I love gajar halwa, it is a great dessert for a cold night and goes well with some hot chai.  A very typical Indian comfort dessert.


----------



## jpinmaryland (Mar 27, 2011)

thanks for the tip!


----------



## jpinmaryland (Mar 31, 2011)

I made two batches and both of them came out pretty well. I didnt use the dried milk powder and I wonder difference it would have made. I used hemp milk as well as the ricotta. One tip that seems to make the process a lot shorter is to first heat the shredded carrots and some milk in a microwave for some 5-8 min. (recipes vary). This sort of speeds up the cooking process because I recall the last time I made this it took some two hours. Then cook down the ricotta then put the carrots/ricotta together for sautee'ing with clarified butter. some recipes call for adding the sugar last and most put it in when everything goes into the skillet/sautee step. 
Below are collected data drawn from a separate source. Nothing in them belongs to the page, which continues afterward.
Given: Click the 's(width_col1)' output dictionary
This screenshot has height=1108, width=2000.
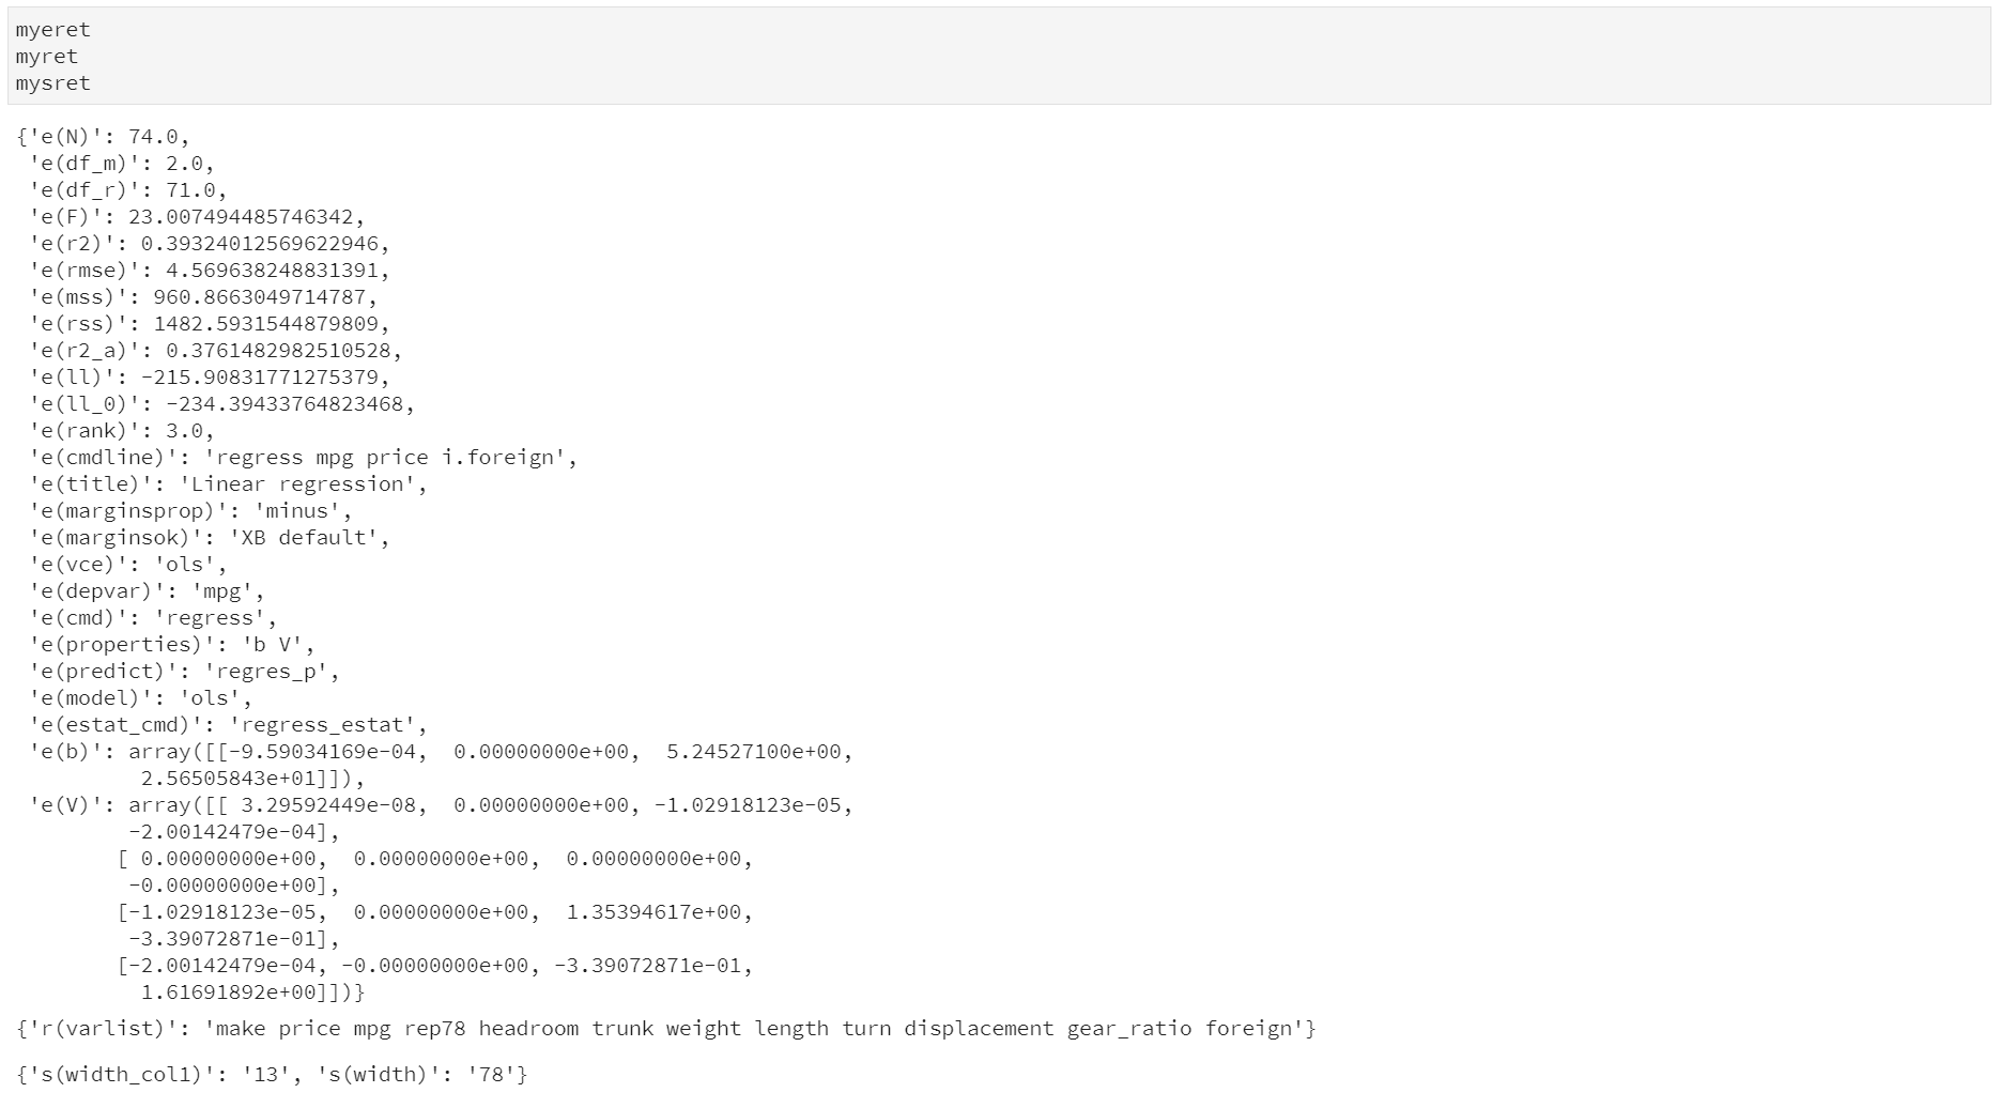Looking at the screenshot, I should pyautogui.click(x=272, y=1075).
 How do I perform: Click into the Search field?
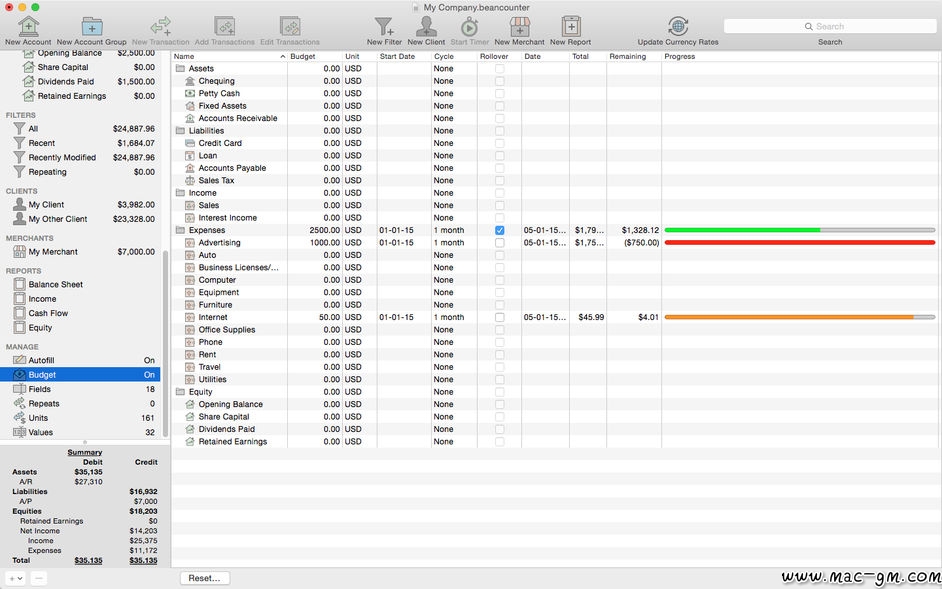coord(830,27)
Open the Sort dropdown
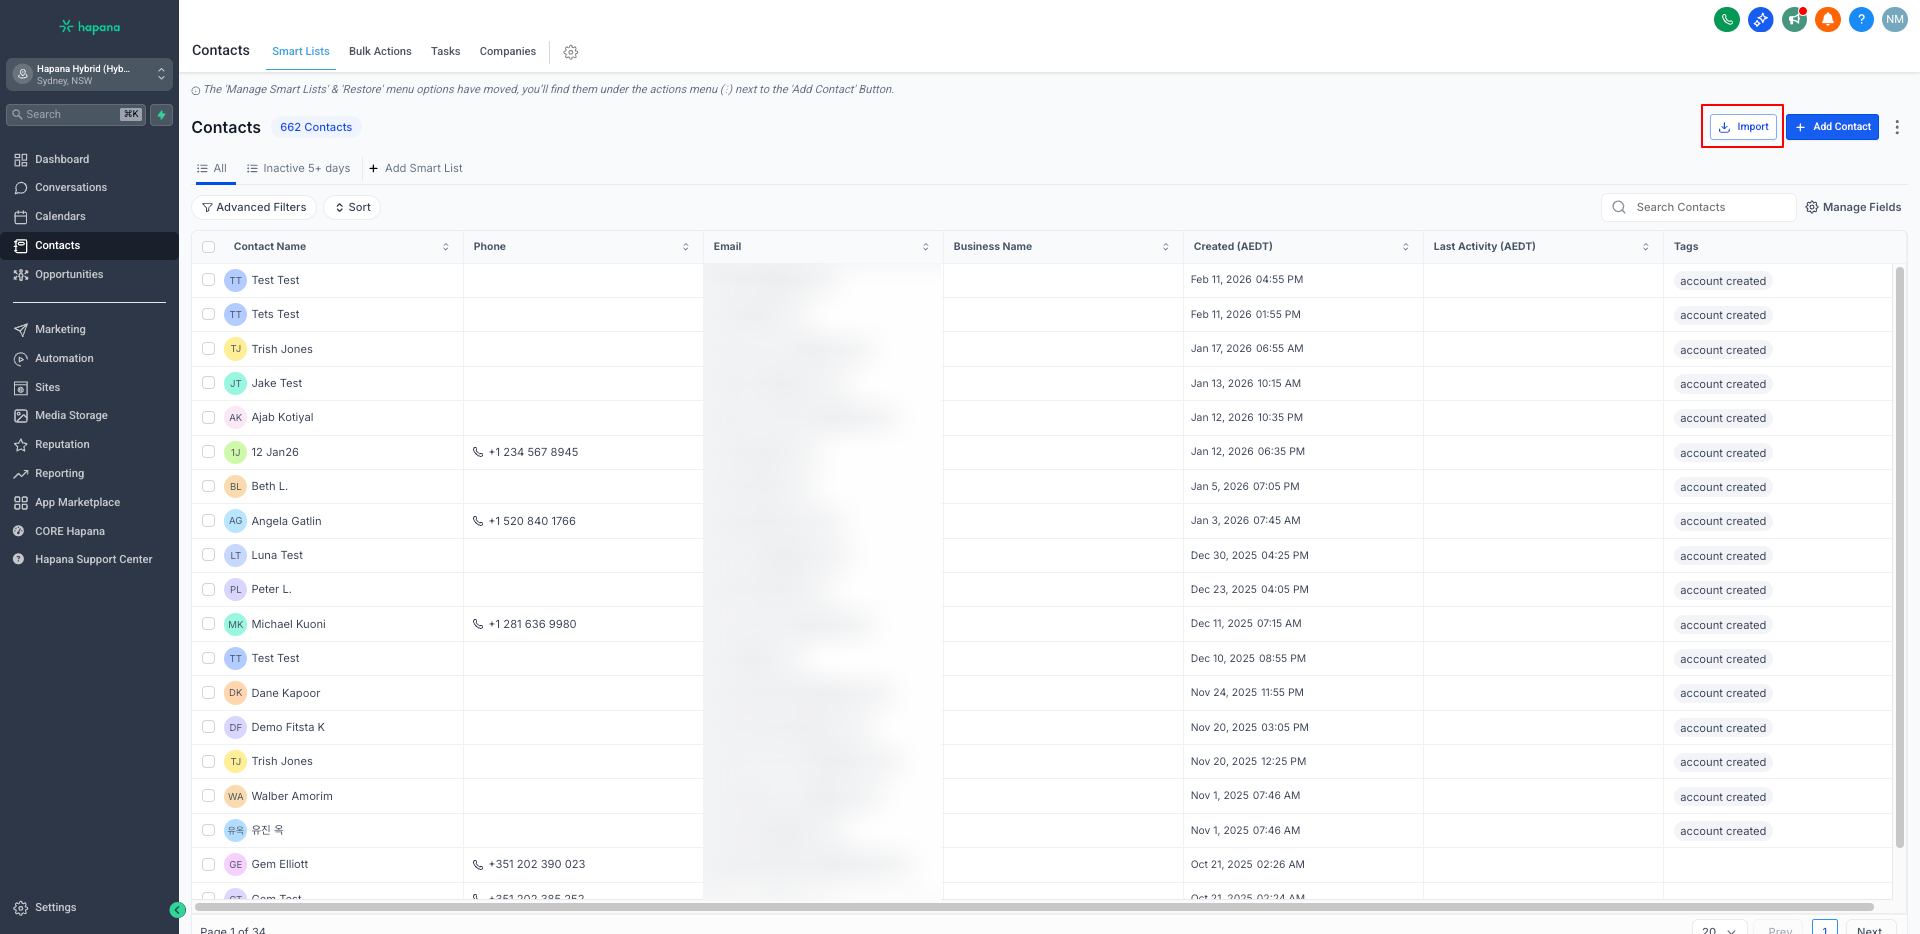Viewport: 1920px width, 934px height. pos(352,207)
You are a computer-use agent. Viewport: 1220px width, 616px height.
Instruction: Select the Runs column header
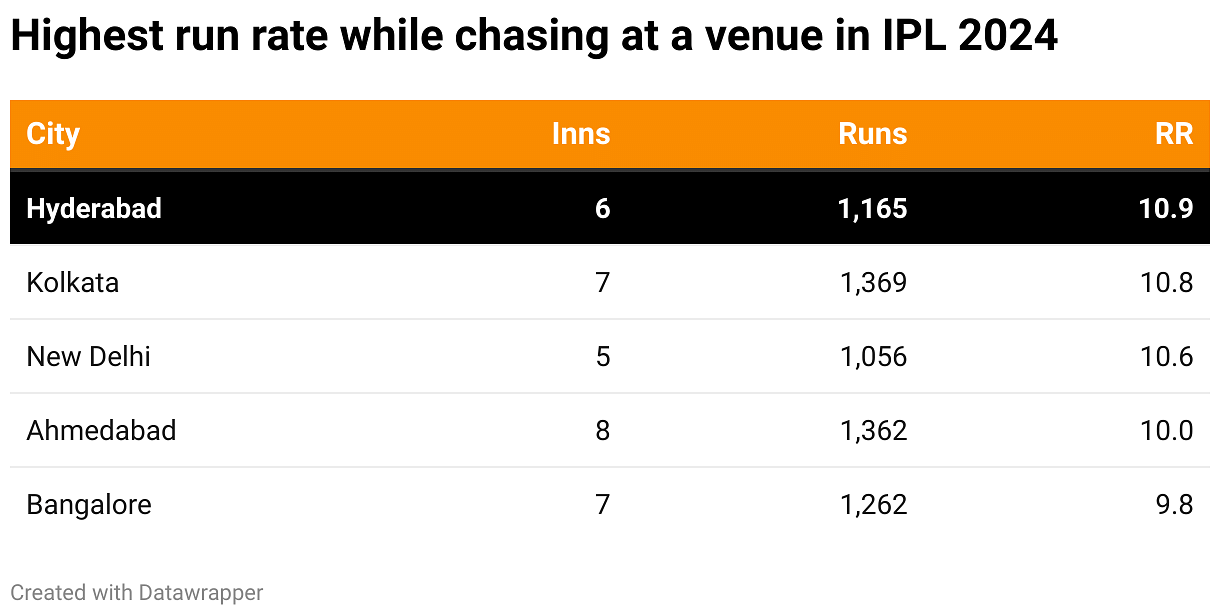[872, 134]
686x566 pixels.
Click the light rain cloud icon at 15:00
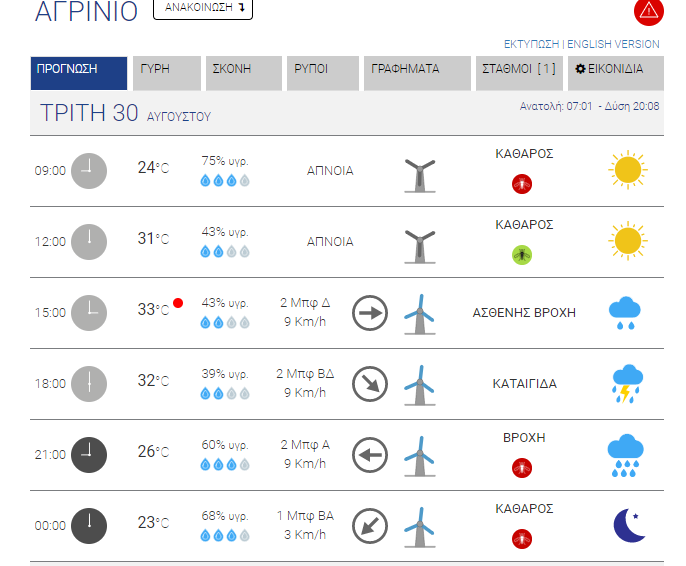(x=626, y=313)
Q: what difference does the milk powder make to all this?


----------



## CWS4322 (Mar 31, 2011)

jpinmaryland said:


> I made two batches and both of them came out pretty well. I didnt use the dried milk powder and I wonder difference it would have made. I used hemp milk as well as the ricotta. One tip that seems to make the process a lot shorter is to first heat the shredded carrots and some milk in a microwave for some 5-8 min. (recipes vary). This sort of speeds up the cooking process because I recall the last time I made this it took some two hours. Then cook down the ricotta then put the carrots/ricotta together for sautee'ing with clarified butter. some recipes call for adding the sugar last and most put it in when everything goes into the skillet/sautee step.
> 
> Q: what difference does the milk powder make to all this?


 

I don't know what difference the milk powder would make, but it would cancel out, I would think, using soy or hemp milk if you are trying to avoid using a lactose-based milk. I looked up a recipe for this and I have to say, it didn't "ring my bell." I'm guessing this is an acquired taste.


----------



## jpinmaryland (Mar 31, 2011)

well yes. In other words I was not going to use the milk powder because I was trying to avoid milk. So yes in that sense.


----------